While Confixx was mostly focused on pure virtual host configuration, Plesk goes beyond that and also lets you do some low level administrative tasks, like setting up cron jobs and making backups. I thought the backup feature was particularly useful. Until one day I had to reinstall someone else's server and it turned out that Plesk's restore tool (pleskrestore) was not able to restore a backup made with Plesk's backup tool (pleskbackup), using the same version of Plesk!. It turns out I wasn't the first to encounter this. There were posts on the support forum that described the same problem, from last year, and there was no solution. Shame on Parallels for not being able to fix this. They shouldn't offer this backup tool if the restore is not working.

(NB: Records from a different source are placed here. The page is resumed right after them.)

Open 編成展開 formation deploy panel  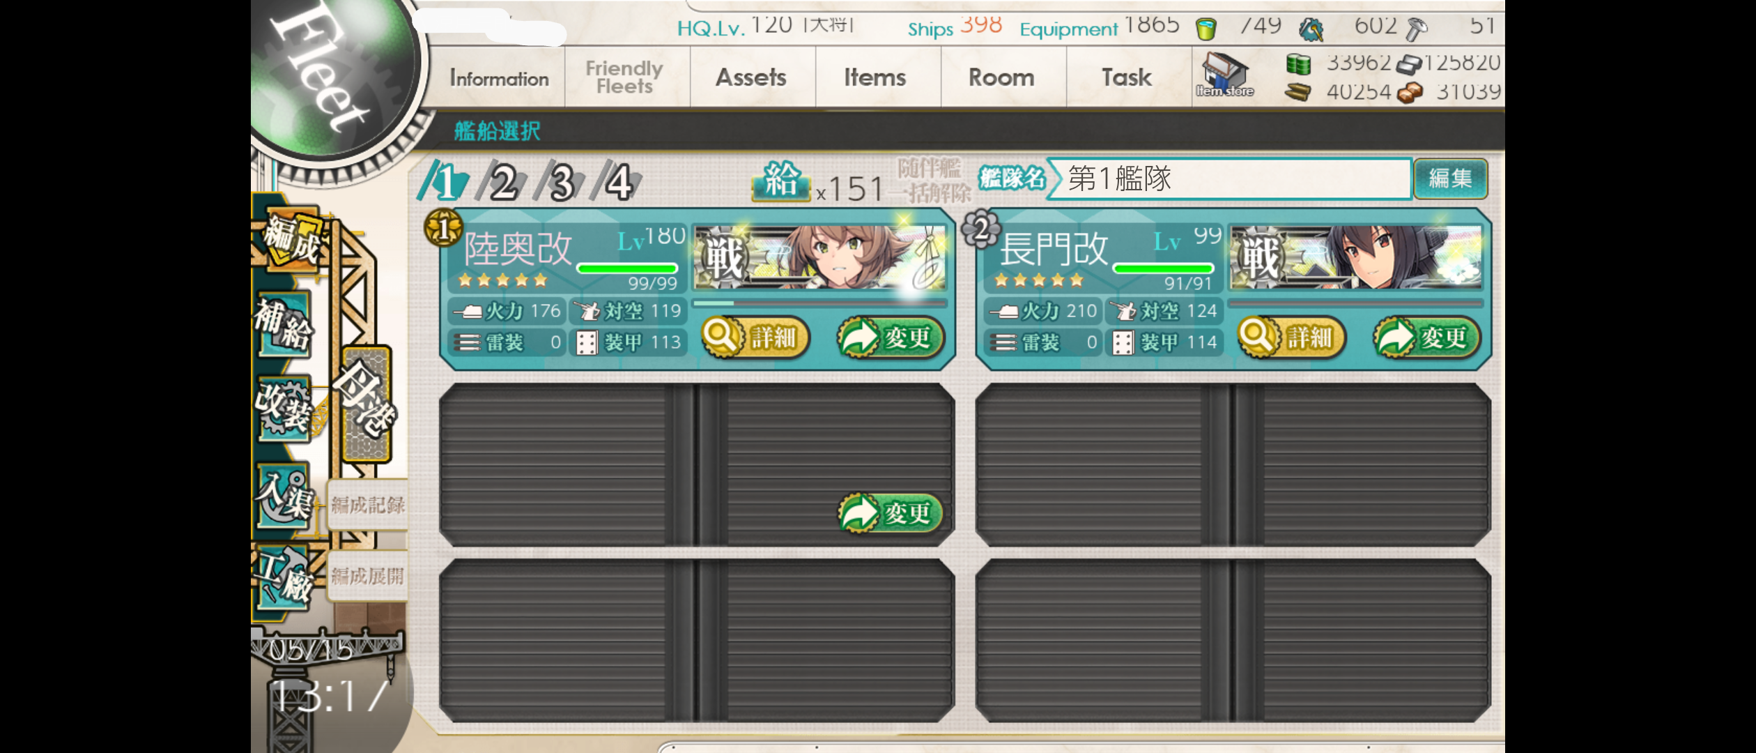tap(367, 576)
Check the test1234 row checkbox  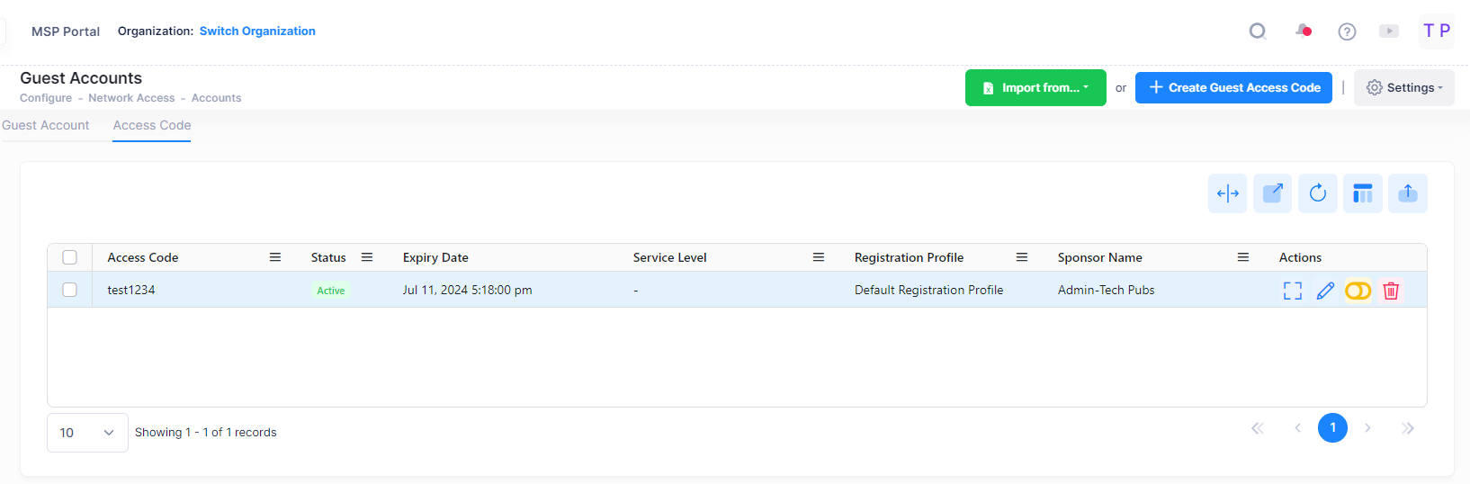69,290
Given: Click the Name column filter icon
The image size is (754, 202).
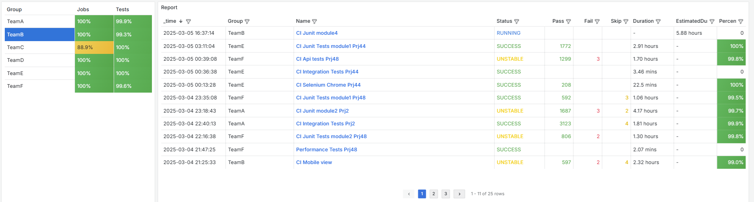Looking at the screenshot, I should click(314, 22).
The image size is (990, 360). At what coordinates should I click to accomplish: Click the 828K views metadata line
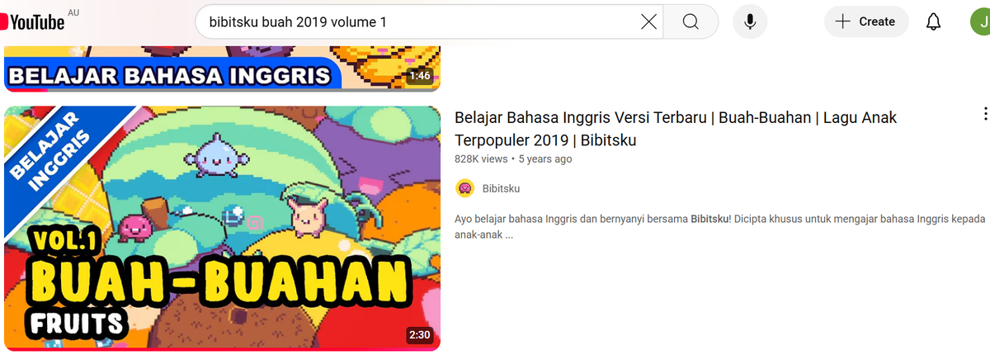(512, 159)
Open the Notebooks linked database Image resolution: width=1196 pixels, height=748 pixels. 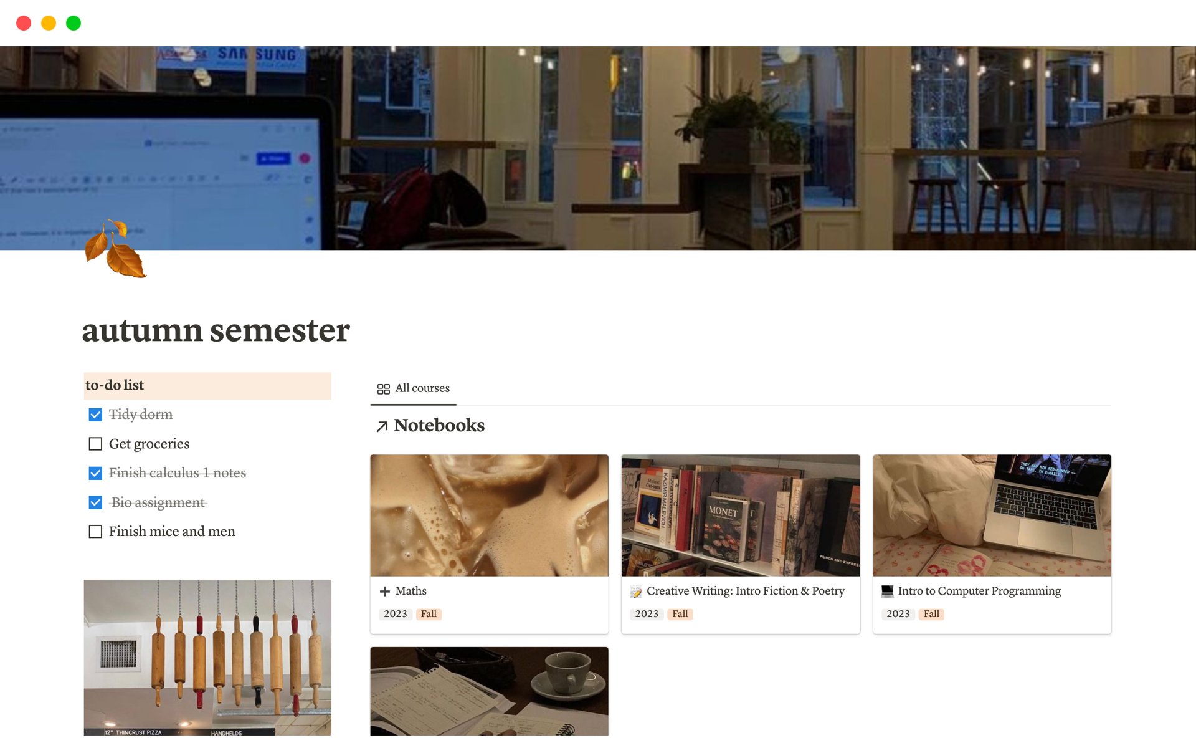439,426
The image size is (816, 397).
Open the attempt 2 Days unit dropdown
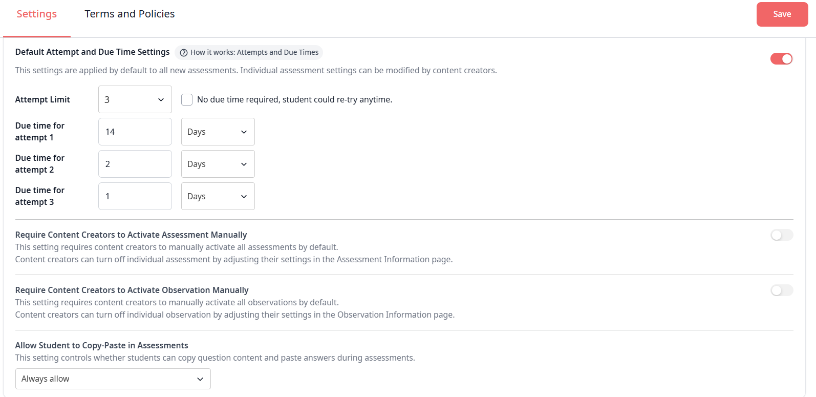pyautogui.click(x=218, y=164)
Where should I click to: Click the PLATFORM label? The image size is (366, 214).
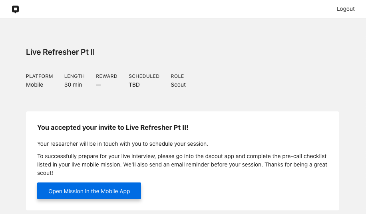[x=40, y=76]
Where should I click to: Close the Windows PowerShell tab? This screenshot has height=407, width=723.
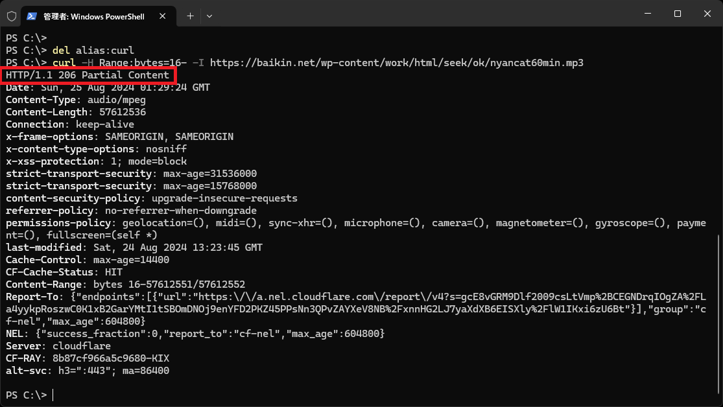tap(162, 16)
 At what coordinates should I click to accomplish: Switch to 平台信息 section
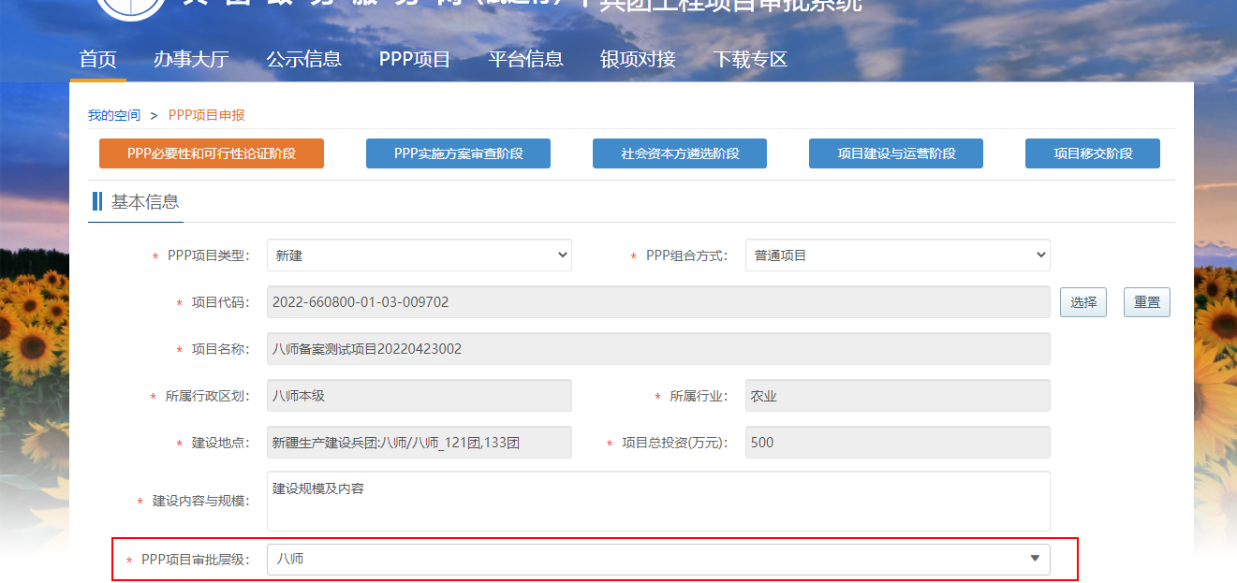tap(525, 60)
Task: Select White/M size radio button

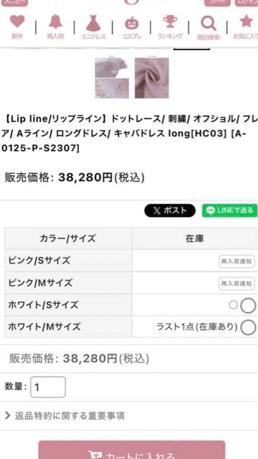Action: (248, 327)
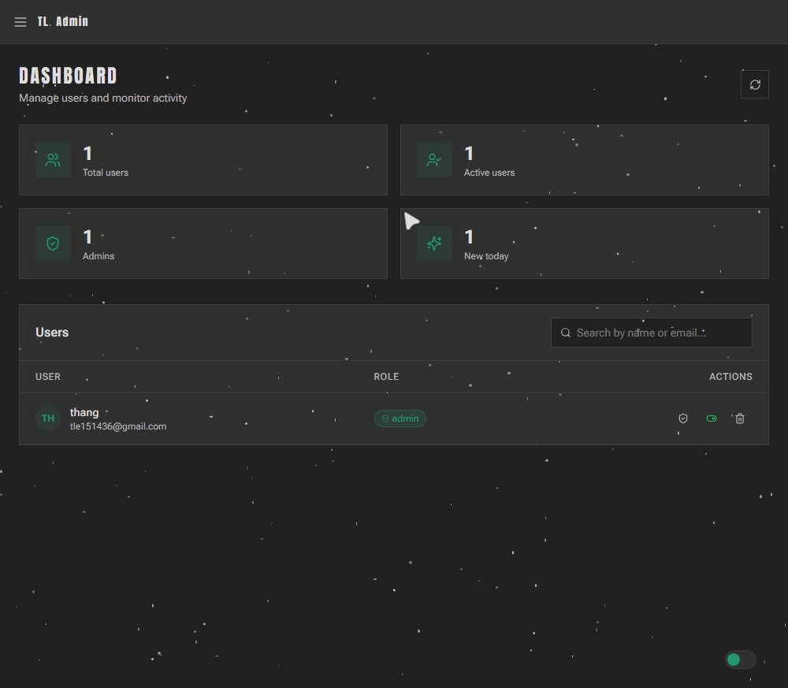Click the USER column header
The image size is (788, 688).
click(48, 377)
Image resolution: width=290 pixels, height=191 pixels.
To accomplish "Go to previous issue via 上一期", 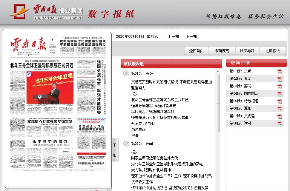I will (173, 36).
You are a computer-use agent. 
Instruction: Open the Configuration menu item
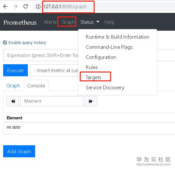pyautogui.click(x=101, y=57)
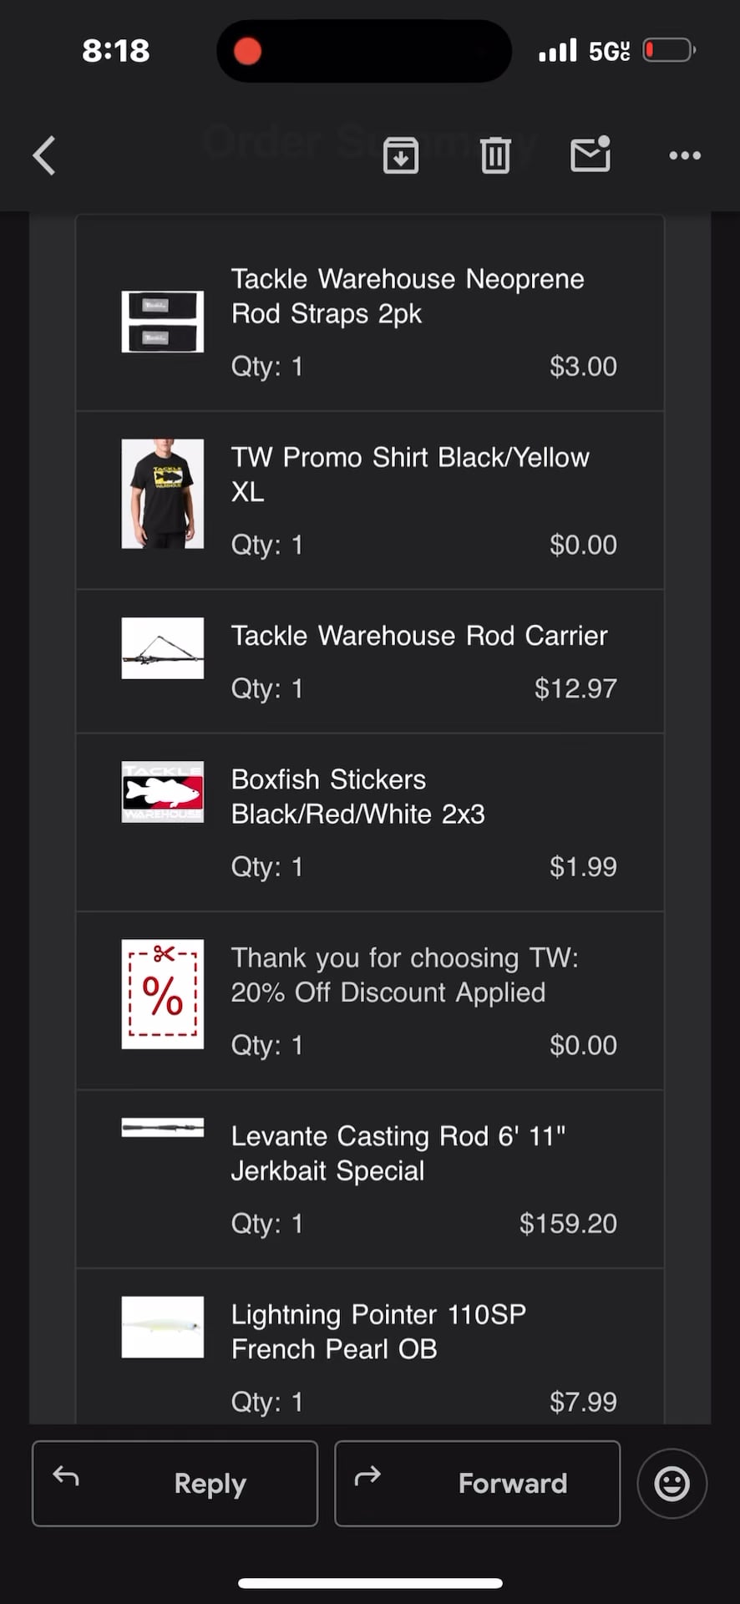This screenshot has width=740, height=1604.
Task: Tap the Forward button
Action: 478,1483
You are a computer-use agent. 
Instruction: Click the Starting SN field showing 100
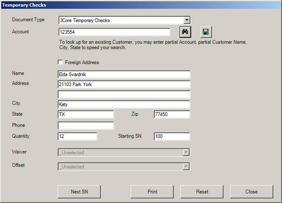click(x=172, y=136)
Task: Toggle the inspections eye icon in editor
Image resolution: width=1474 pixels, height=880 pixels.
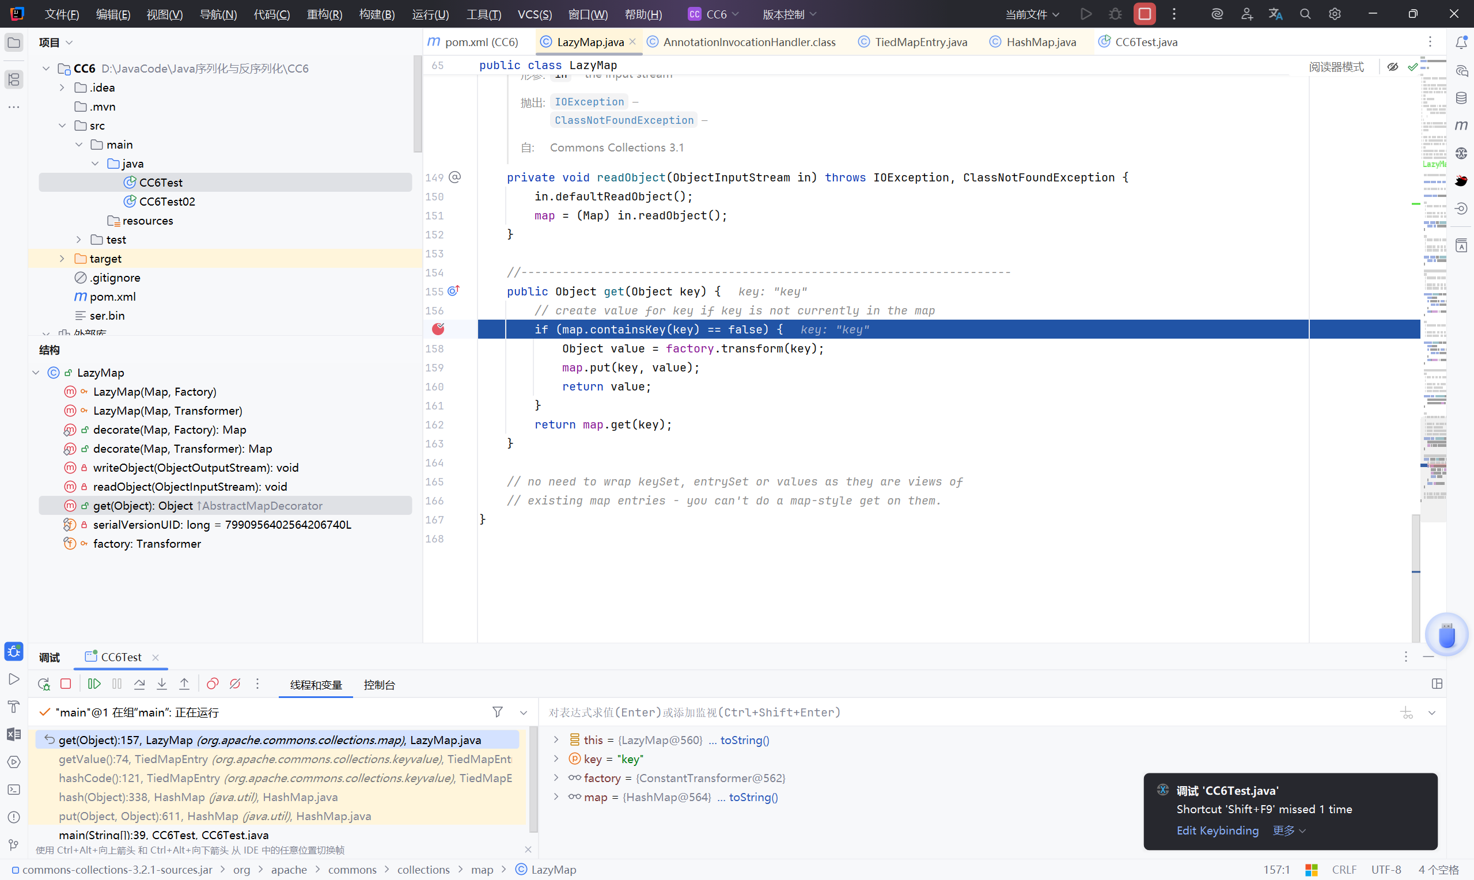Action: (1393, 67)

So my experience with these tools has been quite mixed. As long as they work, they work great, but it's very hard to tweak the configuration beyond what's offered by default. This and the unsure migration path for the future made me look for alternatives. There are a couple of free tools that can be seen as direct replacements for Plesk. The more known are VHCS / ispCP Omega and SysCP. You can try them out, they have demo versions online. VHCS seems to have more features at first look, but there are plugins for SysCP as well that add extra functionality. ispCP Omega is based on VHCS and has the best looks of the three.
Currently I'm migrating another server and the new hoster doesn't give me Plesk, so I chose to go with SysCP, as there seems to be the most activity in the support forum and regular software releases.

The installation is a piece of cake for Debian with apt-get. The configuration is a bit harder, but well documented. Follow the step-by-step guide and you'll have SysCP up and running in a couple of hours or less. Unfortunately, they missed to mention one important setting, which seems to be essential: In "IPs and Ports" you need to enable "Create NameVirtualHost statement", "Create vHost-Container" and "Create ServerName statement", otherwise SysCP will not be reachable after you set up the first vhost.
So far I'm quite happy with SysCP, it works fine and everything seems much more transparent than back in the closed-source Confixx and Plesk. (It's not very beautiful by default but I'm sure that can be changed.) During installation you also learn where the configuration is kept in the system and you'll know exactly what to back up and how to restore it.